*Try it*: The data below should be copied out exactly, with its pictures omitted.

*Material provided*:

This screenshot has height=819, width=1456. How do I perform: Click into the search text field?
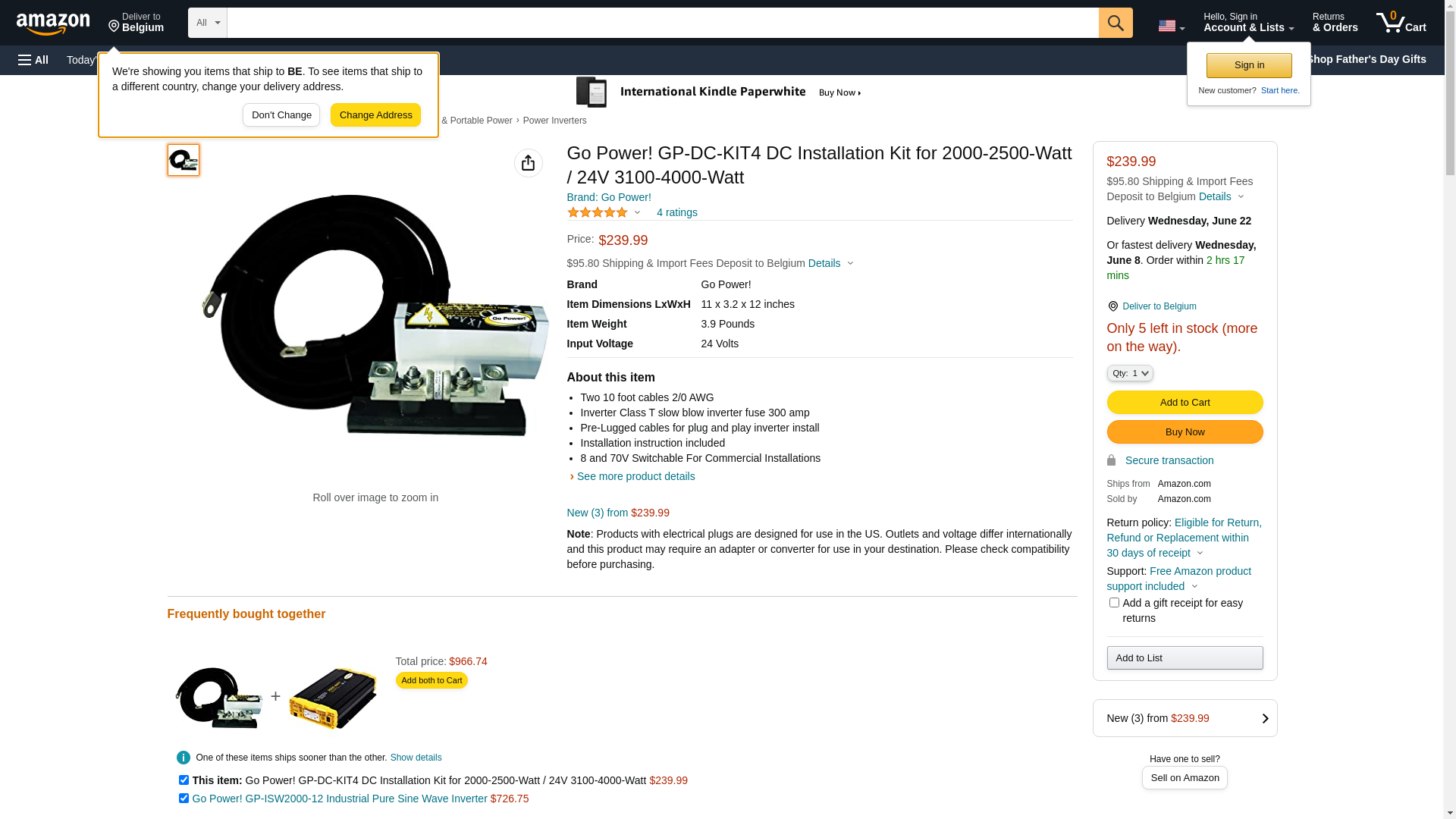click(662, 23)
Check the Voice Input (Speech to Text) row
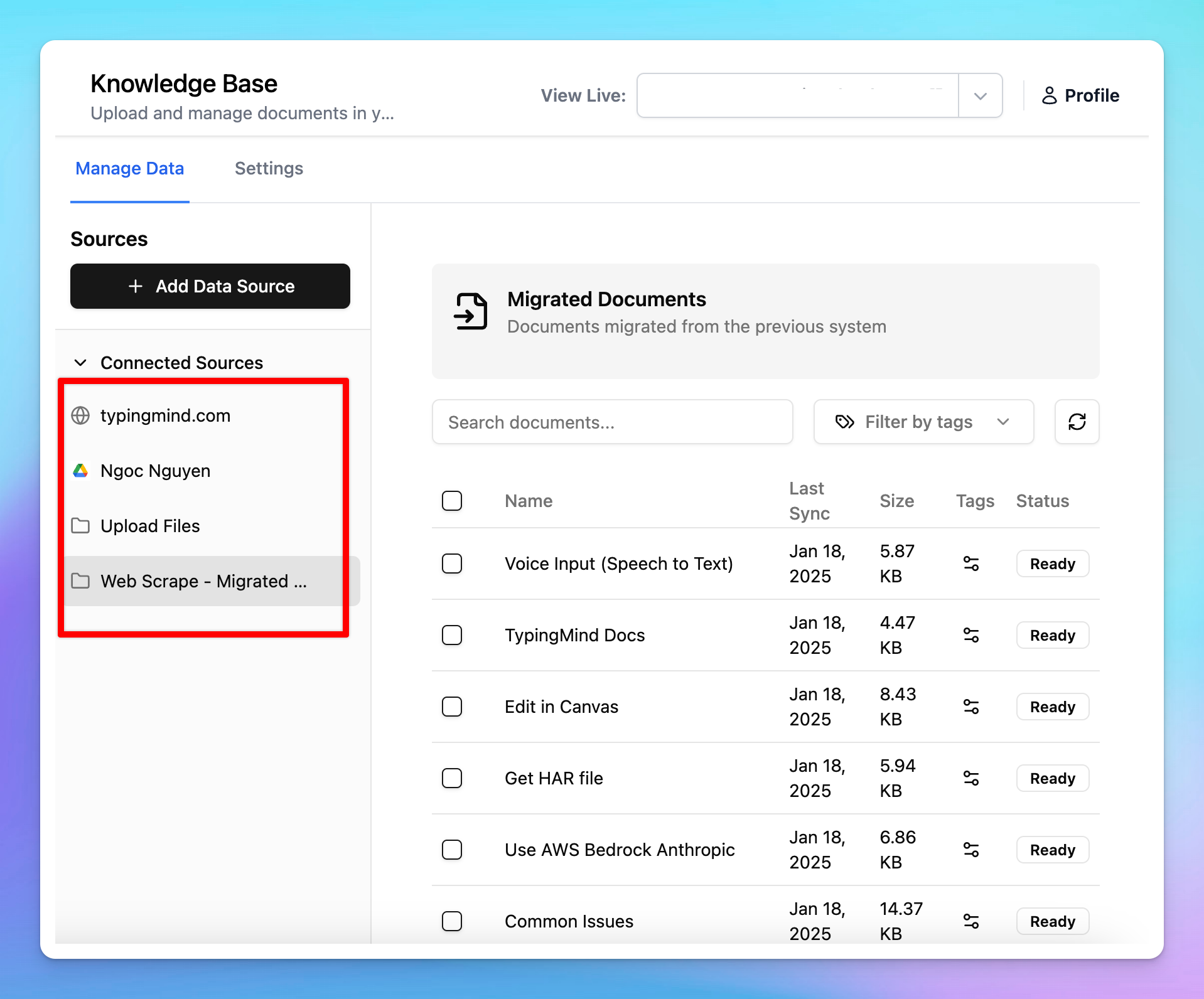Screen dimensions: 1204x999 coord(452,564)
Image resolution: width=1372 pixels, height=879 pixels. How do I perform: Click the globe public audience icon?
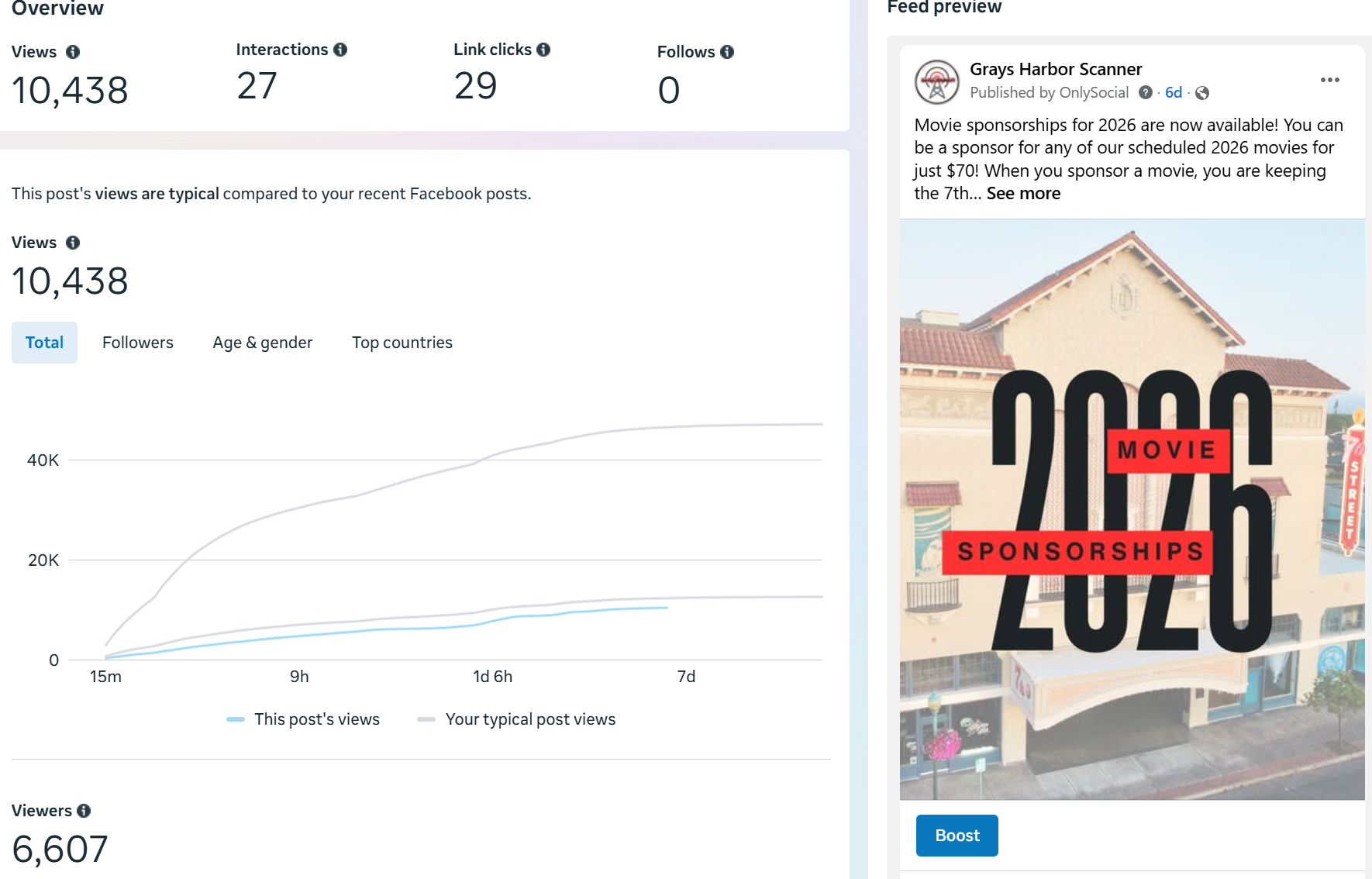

*Written response*:
This screenshot has height=819, width=1456. How do I perform: Click into the search text field?
click(662, 23)
Check the Voice Input (Speech to Text) row
Screen dimensions: 1204x999 coord(452,564)
Image resolution: width=1372 pixels, height=879 pixels. How do I perform: Click the globe public audience icon?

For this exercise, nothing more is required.